Eric Piera: trente ans de cinéma clermontois

Eric Piera a vu le jour au Paris, le cinéma que sa grand-mère acheta après avoir fui le régime nazi. Photo: Valentin Uta.

Eric Piera a vu le jour au Paris, le cinéma que sa grand-mère acheta après avoir fui le régime nazi. Photo: Valentin Uta.

Directeur du cinéma Les Ambiances, Eric Piera a vécu les grandes mutations du cinéma clermontois de ces dernières décennies. Il en a même écrit certains chapitres… Et ne compte pas s’arrêter là.

Son amour pour le cinéma Art et essai, Eric Piera le doit au film Le voleur de bicyclette. « Quand je l’ai vu il y a des années, je me suis promis que si j’avais un cinéma un jour, je proposerais des films de ce genre là : Ettore Scola, Fellini, Comencini… Ils avaient un soin du détail et exprimaient des valeurs sociales fortes. Et je m’étais dit aussi que je ne passerais pas de publicité ! »

Tout cela s’est concrétisé. Il faut dire que le cinéma lui tendait les bras : Eric Piera y est né, littéralement. Un jour de 1957, au Paris, salle clermontoise détruite depuis 2007 et dont il a été le directeur durant 25 années.
« Ma grand-mère, qui était Allemande, l’avait acheté lorsqu’elle a fui le régime nazi. De mon côté, j’avais passé un doctorat en acoustique pour devenir ingénieur du son. A son décès, j’ai repris le cinéma. Cela me faisait peine qu’il disparaisse, et je trouvais important que les Clermontois bénéficient d’une programmation établie par un autre Clermontois ».

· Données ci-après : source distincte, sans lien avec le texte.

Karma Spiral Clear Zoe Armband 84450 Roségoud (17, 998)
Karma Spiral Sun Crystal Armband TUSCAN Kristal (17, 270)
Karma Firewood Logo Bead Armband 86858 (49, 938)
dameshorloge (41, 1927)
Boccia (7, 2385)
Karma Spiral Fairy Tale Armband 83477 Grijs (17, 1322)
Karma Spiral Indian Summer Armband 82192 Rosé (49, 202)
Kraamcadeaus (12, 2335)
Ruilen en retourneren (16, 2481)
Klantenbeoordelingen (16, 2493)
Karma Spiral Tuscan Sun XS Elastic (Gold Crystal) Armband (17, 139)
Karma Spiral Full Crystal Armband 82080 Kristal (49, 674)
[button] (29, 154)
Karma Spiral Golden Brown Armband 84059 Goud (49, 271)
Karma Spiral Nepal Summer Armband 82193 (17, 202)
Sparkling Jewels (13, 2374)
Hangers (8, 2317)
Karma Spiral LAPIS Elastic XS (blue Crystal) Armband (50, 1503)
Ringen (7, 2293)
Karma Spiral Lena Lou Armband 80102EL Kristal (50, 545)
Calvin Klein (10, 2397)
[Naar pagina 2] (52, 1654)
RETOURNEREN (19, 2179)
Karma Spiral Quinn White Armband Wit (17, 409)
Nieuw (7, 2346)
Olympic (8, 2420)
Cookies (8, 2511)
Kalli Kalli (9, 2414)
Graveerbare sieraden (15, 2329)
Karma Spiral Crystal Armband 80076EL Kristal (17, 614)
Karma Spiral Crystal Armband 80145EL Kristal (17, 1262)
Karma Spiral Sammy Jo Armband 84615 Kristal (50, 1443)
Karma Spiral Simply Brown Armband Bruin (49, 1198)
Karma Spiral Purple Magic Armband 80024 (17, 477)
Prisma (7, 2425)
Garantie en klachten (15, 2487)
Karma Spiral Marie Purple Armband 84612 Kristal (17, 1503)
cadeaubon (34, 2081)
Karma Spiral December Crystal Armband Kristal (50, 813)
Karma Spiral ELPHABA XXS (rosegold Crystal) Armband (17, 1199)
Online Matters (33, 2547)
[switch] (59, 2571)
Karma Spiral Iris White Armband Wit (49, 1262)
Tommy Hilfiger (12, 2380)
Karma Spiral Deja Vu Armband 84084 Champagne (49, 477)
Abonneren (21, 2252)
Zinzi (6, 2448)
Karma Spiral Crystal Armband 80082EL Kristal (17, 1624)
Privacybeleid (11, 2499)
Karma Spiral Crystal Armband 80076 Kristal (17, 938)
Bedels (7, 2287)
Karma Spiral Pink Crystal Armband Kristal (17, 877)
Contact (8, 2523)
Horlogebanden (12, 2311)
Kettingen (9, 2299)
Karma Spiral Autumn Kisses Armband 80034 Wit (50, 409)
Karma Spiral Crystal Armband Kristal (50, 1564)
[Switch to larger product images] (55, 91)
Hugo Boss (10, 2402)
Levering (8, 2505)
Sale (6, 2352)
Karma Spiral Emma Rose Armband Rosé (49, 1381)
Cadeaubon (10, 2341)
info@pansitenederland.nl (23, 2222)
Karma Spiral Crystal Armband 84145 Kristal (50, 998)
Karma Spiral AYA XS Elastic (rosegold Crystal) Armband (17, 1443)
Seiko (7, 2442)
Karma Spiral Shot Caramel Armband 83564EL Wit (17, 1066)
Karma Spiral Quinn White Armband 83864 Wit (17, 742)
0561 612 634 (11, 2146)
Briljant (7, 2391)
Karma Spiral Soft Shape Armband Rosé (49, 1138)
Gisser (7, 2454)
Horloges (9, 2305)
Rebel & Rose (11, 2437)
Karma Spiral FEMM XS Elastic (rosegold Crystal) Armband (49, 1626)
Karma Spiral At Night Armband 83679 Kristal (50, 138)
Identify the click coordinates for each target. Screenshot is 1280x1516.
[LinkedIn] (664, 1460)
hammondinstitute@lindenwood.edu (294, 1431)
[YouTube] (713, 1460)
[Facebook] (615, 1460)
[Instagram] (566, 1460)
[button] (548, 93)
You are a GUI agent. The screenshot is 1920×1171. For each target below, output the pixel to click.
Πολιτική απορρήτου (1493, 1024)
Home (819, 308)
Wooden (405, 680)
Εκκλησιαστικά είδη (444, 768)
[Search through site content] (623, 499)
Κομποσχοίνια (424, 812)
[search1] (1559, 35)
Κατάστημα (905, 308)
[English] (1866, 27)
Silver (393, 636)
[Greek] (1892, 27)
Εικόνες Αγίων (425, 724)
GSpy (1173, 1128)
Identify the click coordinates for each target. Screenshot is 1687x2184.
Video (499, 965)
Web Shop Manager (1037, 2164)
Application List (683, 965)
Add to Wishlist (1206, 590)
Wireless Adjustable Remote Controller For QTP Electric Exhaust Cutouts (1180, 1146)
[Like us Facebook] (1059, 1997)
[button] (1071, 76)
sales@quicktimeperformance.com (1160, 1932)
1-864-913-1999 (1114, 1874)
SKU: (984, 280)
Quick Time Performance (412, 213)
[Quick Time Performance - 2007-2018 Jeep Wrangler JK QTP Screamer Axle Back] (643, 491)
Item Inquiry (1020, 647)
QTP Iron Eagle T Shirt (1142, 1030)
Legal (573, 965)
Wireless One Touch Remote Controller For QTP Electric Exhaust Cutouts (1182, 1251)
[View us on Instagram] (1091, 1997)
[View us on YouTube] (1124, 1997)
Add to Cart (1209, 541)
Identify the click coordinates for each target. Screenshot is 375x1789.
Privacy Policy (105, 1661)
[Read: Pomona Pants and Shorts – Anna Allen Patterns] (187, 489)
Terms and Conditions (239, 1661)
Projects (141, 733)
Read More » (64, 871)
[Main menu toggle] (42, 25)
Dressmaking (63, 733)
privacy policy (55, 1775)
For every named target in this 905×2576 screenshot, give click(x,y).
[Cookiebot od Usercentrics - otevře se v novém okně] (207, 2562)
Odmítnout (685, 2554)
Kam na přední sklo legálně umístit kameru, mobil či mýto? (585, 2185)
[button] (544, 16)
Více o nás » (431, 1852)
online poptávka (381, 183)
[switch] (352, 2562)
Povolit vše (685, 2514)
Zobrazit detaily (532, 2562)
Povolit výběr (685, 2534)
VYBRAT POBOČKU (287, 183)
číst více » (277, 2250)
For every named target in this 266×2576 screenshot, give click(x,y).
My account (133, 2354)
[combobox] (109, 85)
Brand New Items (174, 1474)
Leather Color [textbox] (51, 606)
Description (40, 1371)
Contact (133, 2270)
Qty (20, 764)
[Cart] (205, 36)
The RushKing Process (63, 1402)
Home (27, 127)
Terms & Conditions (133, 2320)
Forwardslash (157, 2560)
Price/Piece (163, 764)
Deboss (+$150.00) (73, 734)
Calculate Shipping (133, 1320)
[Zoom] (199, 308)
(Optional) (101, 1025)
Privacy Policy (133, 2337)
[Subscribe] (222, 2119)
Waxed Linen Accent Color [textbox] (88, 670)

« Le fou du Paris », tel que le surnomme un journaliste de Télérama en 1984, cible alors d’entrée de jeu « les films qualitatifs » : « il fallait que je me positionne par rapport à tous les grands trusts qui apparaissaient à cette époque. Pathé possédait alors le Ciné Jaude et le Capitole ».

Un lieu de vie en contrepied d’Internet

Autre marque de fabrique : la perpétuation d’une offre éclectique en marge des projections. C’est l’époque des « Minuit du Paris » et ses films fantastiques, des séances « répertoires », mais aussi d’une exclusivité sur les films Walt Disney.

Après la disparition du Paris, Eric Piera maintiendra cette même politique aux Ambiances, cinéma de quartier devenu brasserie et qu’il ressuscite en 2008 : « il fallait en faire un lieu vivant en prenant le contre-pied d’Internet. Si les jeunes y viennent aujourd’hui, cela est beaucoup dû aux rencontres que l’on organise ».

La prochaine en date : la fameuse actrice iranienne Hiam Abbass. Un pays dont le directeur des Ambiances apprécie particulièrement les œuvres. « Les films engagés, comme La fiancée syrienne, sont plus percutants que les documentaires. On croit davantage en la fiction. Je suis persuadé que le cinéma a contribué à faire bouger certaines choses, comme avec Philadelphia ou Le secret de Brokeback mountain sur l’homosexualité, par exemple ».

Fin 2013, un nouveau défi se présentera à ce mélomane averti : l’exploitation du futur multiplexe du Grand Carré de Jaude en association avec le groupe CGR. Une bonne nouvelle pour celui qui a toujours souhaité une plus grande pluralité cinématographique dans la capitale régionale. « Cela mettra fin à la tyrannie de Ciné Alpes que l’on subit depuis dix ans ! »
Cette fois, Eric Piera vise les films grand public en VO. Le dernier créneau qui manquait à Clermont.